Chiavenato utiliza, em suas publicações, uma ilustração que compara a cultura organizacional à um iceberg, em que os acordos escritos e documentados são representados pela parte visível e tem fácil identificação. Já os aspectos psicológicos e sociológicos encontram-se na parte submersa, muito maior e de difícil identificação e caracterização. Esses aspectos representam e ditam aspectos como percepções, sentimentos, atitudes, valores e normas do grupo e que, por não estarem documentados e visíveis, se tornam difíceis de identificar e mudar.

Baseado no empirismo, o Scrum traz nos seus pilares os conceitos de transparência, inspeção e adaptação que, quando aplicados no dia a dia de um time, criam um ambiente favorável aos valores de compromisso, coragem, foco, abertura e respeito. Desta forma, o SM como líder que influencia e molda comportamentos e ações têm como responsabilidade desenvolver, administrar e até mesmo suprimir determinados aspectos da cultura do time, buscando o desenvolvimento dos valores descritos no Scrum Guide como forma de trazer para o dia a dia os pilares do empirismo.

No nosso time buscamos desenvolver canais de comunicação e utilizar ferramentas que possibilitem a cocriação e o compartilhamento de ideias. Decisões deixaram de ser tomadas para serem discutidas em grupo, o feedback passou a ser em tempo real e os objetivos se tornaram mais claros para todos. Desta forma, temos conseguido realizar entregas mais frequentes e com maior qualidade, mas com a consciência de que ainda temos um longo caminho a ser percorrido, principalmente no desenvolvimento de pessoas.

3. O SM também é Coach

Sutherland, considerado por muitos como o pai do Scrum, diz que o SM é um líder-servo, algo entre um capitão de time e um técnico. Entendo esta citação como um chamado à ação de não só guiar cerimônias e retirar impedimentos, mas também de ajudar os integrantes do time no seu desenvolvimento pessoal e profissional.

Como já disse anteriormente, um dos pilares do Scrum é a inspeção e, como SM, entendo que essa inspeção deve ser realizada não só no processo, mas também nas pessoas.

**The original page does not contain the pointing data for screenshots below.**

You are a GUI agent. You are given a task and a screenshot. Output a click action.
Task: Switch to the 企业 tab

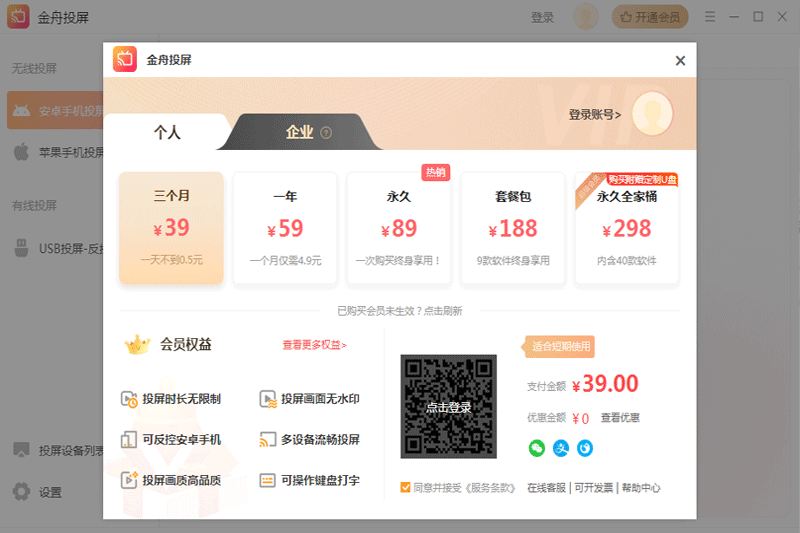click(x=299, y=132)
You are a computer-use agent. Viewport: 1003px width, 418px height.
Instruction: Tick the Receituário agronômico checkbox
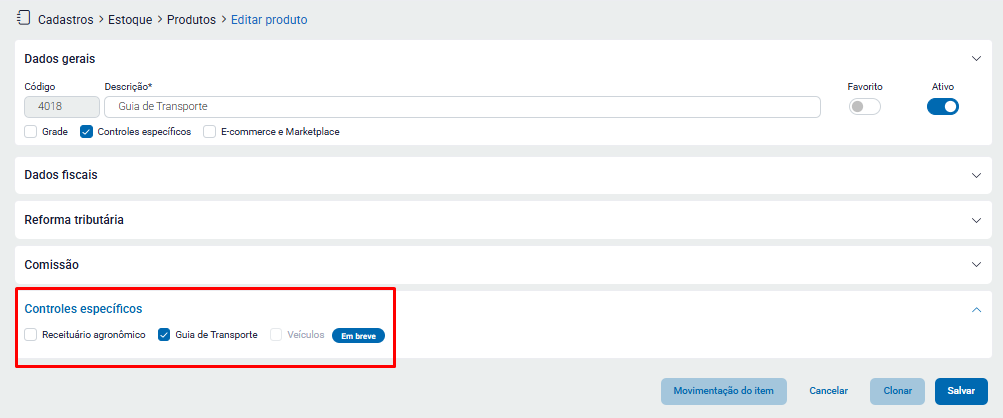31,335
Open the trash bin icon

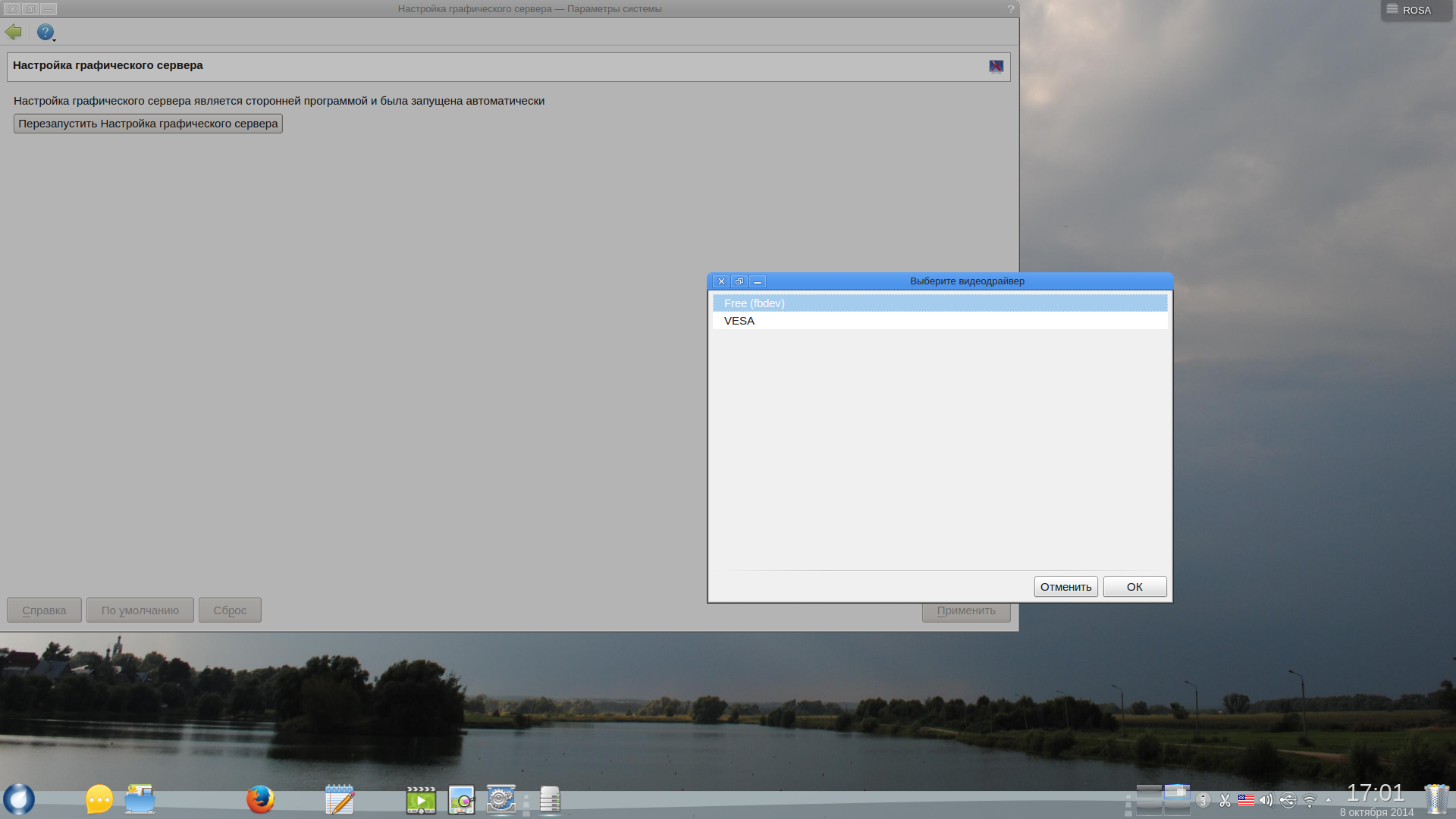click(x=1436, y=799)
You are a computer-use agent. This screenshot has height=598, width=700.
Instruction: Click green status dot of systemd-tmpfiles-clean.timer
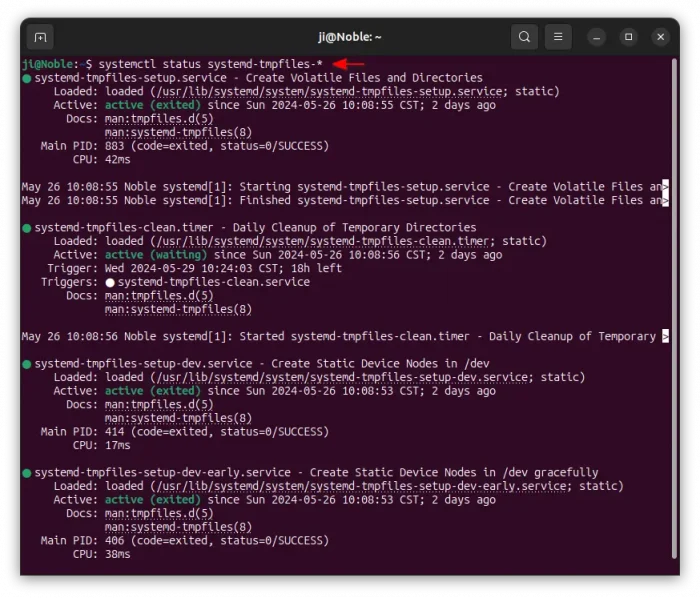pyautogui.click(x=27, y=228)
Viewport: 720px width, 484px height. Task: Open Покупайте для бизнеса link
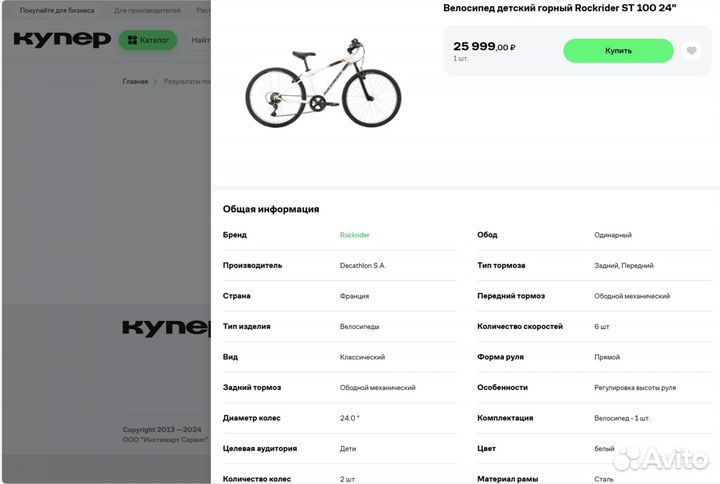coord(57,11)
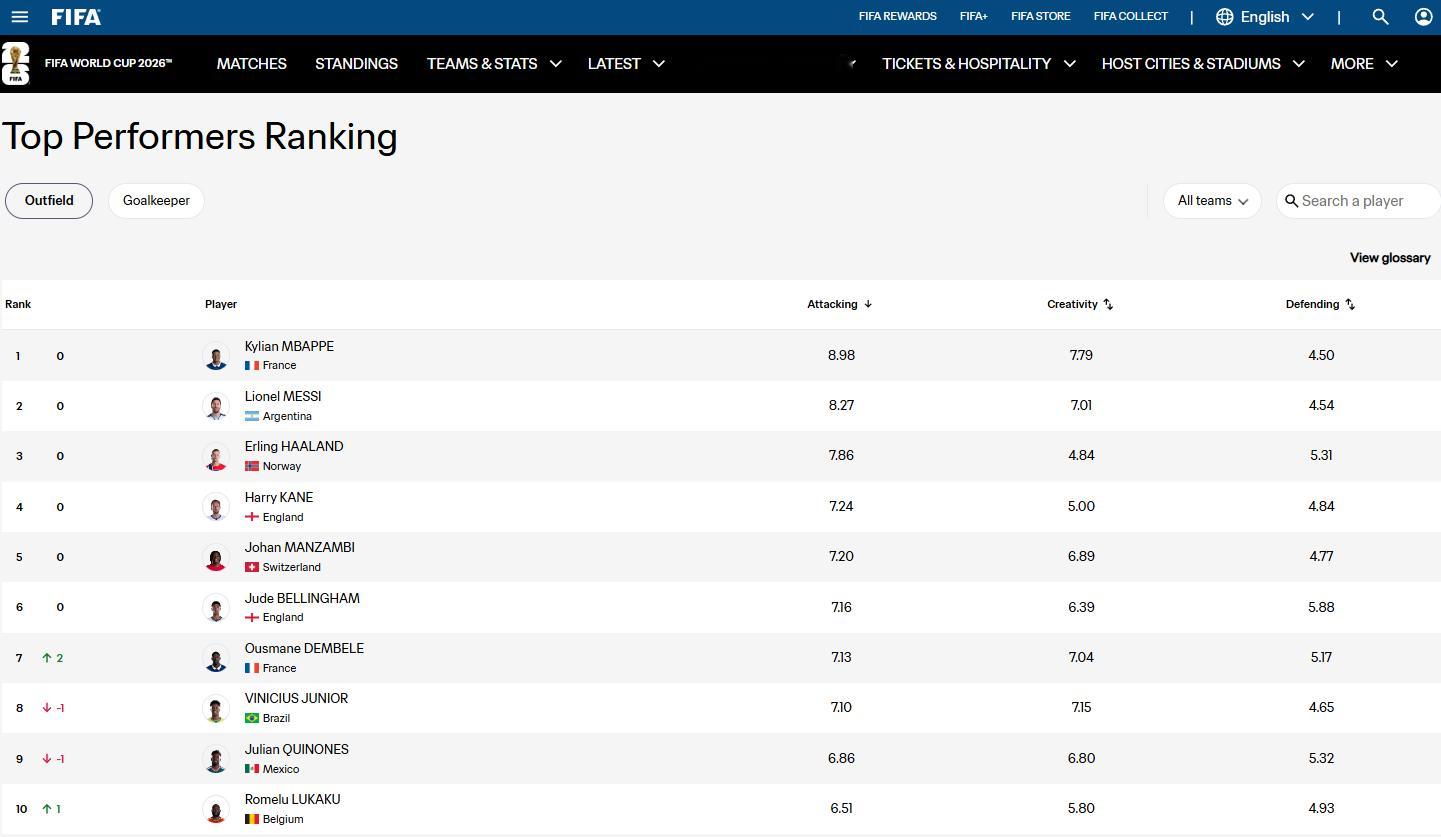1441x837 pixels.
Task: Open the All teams dropdown
Action: point(1212,201)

O Coach é um processo em que objetivos são definidos e o trabalho em conjunto leva a definição de um caminho a ser percorrido para que o objetivo seja alcançado.

Desta forma, é papel do SM ajudar os membros do time a se concentrarem nas entregas, mas também focarem suas ações no desenvolvimento de habilidades e competências as quais estejam alinhadas com seus desejos e pretensões futuras, criando engajamento e comprometimento.

Resumindo, entendo que o papel do SM vai muito além de remover impedimentos, organizar cerimônias ou atualizar o burndown da Sprint. Para que o time realmente viva os valores do Manifesto Ágil, o SM deve assumir uma posição de liderança, criar um ambiente seguro para o desenvolvimento e liderar pelo exemplo, mostrando que também erramos, mas que buscamos sempre o aprendizado. Só que isso já é assunto para outro texto.